Rodgers was far from perfect. His atrocious decision on the game's opening play handed the Cardinals an interception and momentum. He took four first-half sacks. He almost threw another pick in the fourth quarter when he tried to squeeze the ball to Finley on a cross through two defenders, and three plays before the strip-sack, he overthrew wide open WR Greg Jennings on a corner-post that would have won it.

But Rodgers also had completed 18 of his previous 24 passes for 300 yards and four touchdowns while rallying the Packers from a 21-point deficit. Yes, he needed to eat the ball on the final play, or throw it out of bounds, or show better vision to avoid Adams' rush -- anything except keep the ball exposed as he looked to WR Donald Driver on a slant and then WR James Jones on an in, both covered. Extending plays is Rodgers' game, though, and so goes the fate of those who live by the sword.

Playmakers

* Coach Mike McCarthy did his part in the second-half comeback effort with a series of calculated gambles that paid off. PK Mason Crosby's well-placed onside kick caught the Cardinals bailing out and Underwood made the sure-handed recovery. FB John Kuhn helped keep the ensuing drive alive with a big block to string RB Ahman Green on fourth-and-1. WR James Jones ran a good route and made a great move to break CB Bryant McFadden's tackle and turn a fourth-and-5 catch at the marker into a 30-yard touchdown.

* WR Greg Jennings showed why the Packers believed he's their No. 1 receiver for years to come. His 6-yard TD catch was amazing not just because he pulled it in with one hand, but because of the velocity of the ball and that Jennings' momentum was spinning away from the back-shoulder throw. It probably stands as the best catch of his career -- even better than the toe-tapping 22-yarder he added later -- and he could have had two long TDs to boot if Rodgers hadn't airmailed him.

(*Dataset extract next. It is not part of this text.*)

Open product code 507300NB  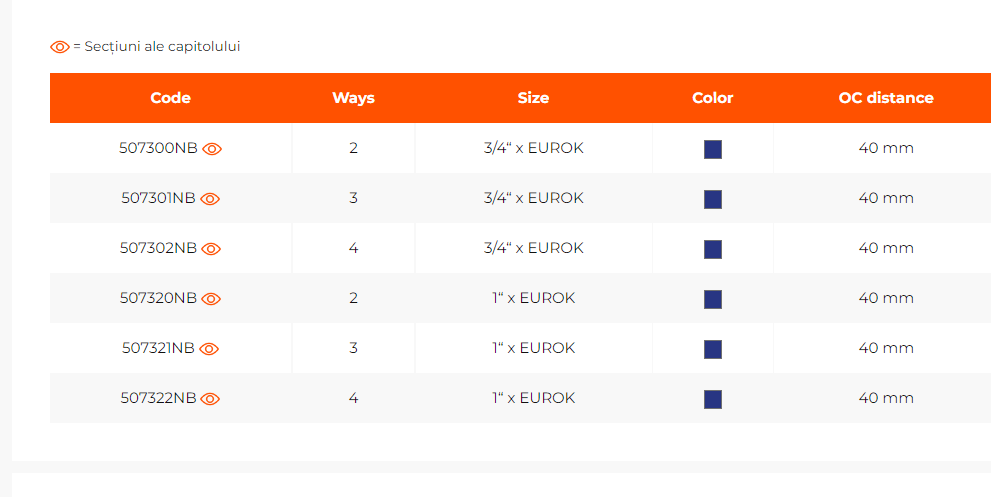click(x=158, y=149)
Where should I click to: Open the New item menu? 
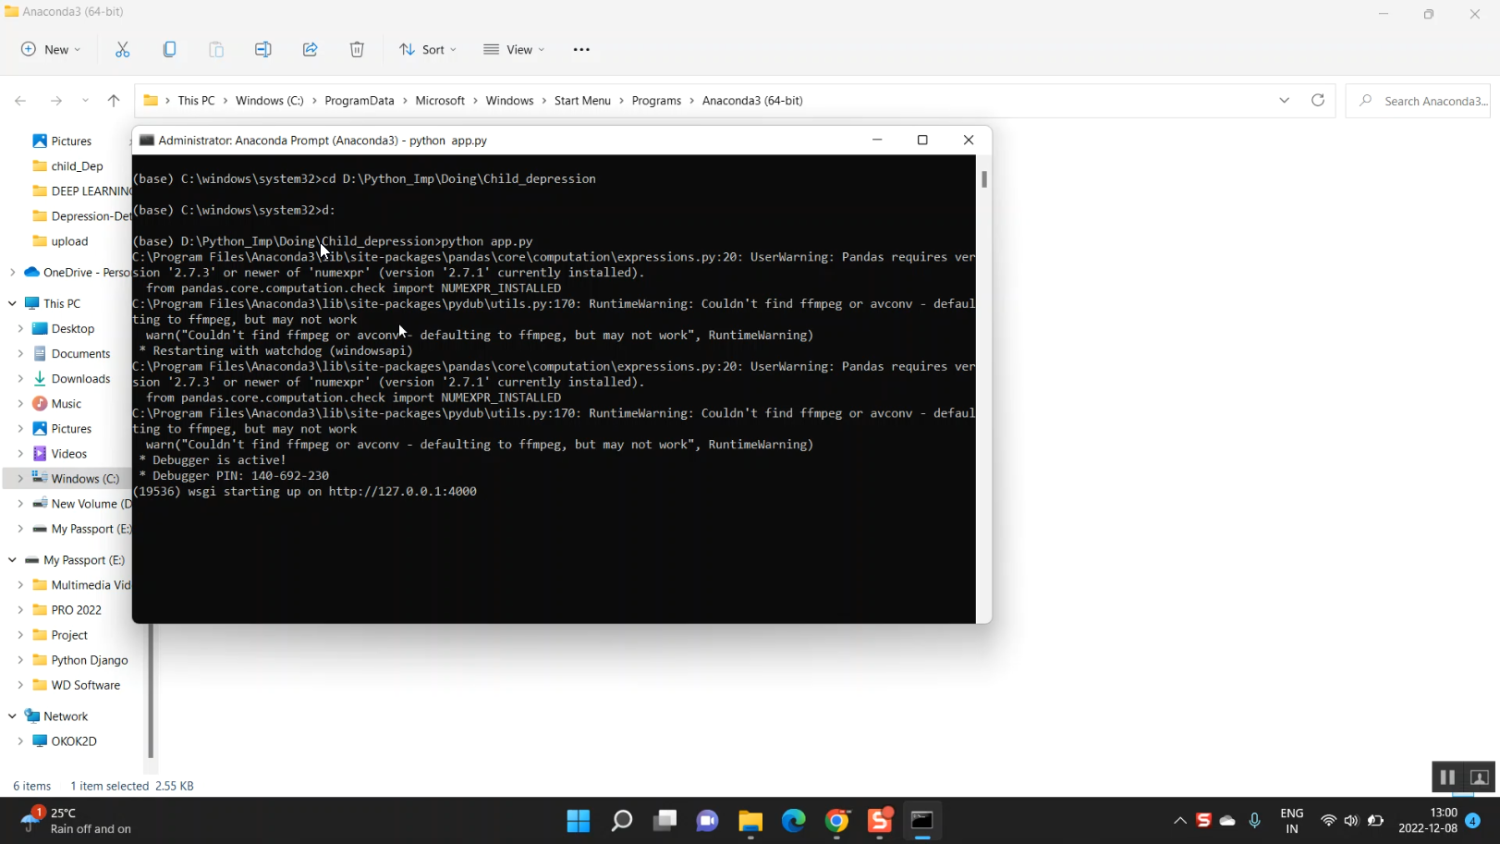[51, 49]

* Cardinals DC Bill Davis often kept his single safety over the top of Finley, who still torched all comers for six catches and 159 yards. There's no question Finley's now the No. 1 tight end ahead of TE Donald Lee, who played only 34 snaps to Finley's 63 and summed up his season by letting a would-be TD pass bounce off his chest.

Play breakers

* Between Rodgers' bad interception and Driver getting stripped two offensive plays later, the Packers defense was stuck in two terrible spots immediately and the crowd was into the game. Who knows how things play out without those uncharacteristic miscues?

* Referee Scott Green probably should have flagged OLB Bertrand Berry for a helmet-to-helmet hit in overtime, but Colledge's holding penalty on the second-and-10 play was a no-doubter. He wrapped up DE Calais Campbell better than many of his defensive teammates did all day.

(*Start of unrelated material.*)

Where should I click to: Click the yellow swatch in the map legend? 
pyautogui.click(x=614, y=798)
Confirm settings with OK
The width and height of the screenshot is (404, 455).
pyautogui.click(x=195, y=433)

* Barnett's day didn't get much better after the early assignment error. He also missed two tackles and was beaten up the seam by WR Steve Breaston for a 17-yard TD off an inside stutter.

* Crosby's 54-yard field-goal attempt never was between the uprights, sending him into the offseason with all the same questions about whether he can hit a mid- to long-range field goal when it counts.

Dot ... dot ... dot ...

Davis rushed five or more on 25 of Rodgers' 48 dropbacks (52.1 percent), including a pair of seven-man pressures. Rodgers completed passes against both, one of them the Jennings TD. ... The blocking appeared subpar, but Nelson looked downright scared on kick returns before getting benched following a fumble he was lucky to recover himself. ... Jones and Jennings each had a drop. ... LOLB Brad Jones had one pressure but otherwise was invisible. ... In a different game, RB Ryan Grant's 5.9-yard average might have meant a big day. That he got only 11 carries was a product of game flow, because bursts of 10, 10 and 20 yards showed he was running with a purpose. ... Cardinals Pro Bowl DT Darnell Dockett's quiet day was a product of sound work by RG Josh Sitton and RT Mark Tauscher, who actually had a tougher time with the speed of ROLB Chike Okeafor (three pressures).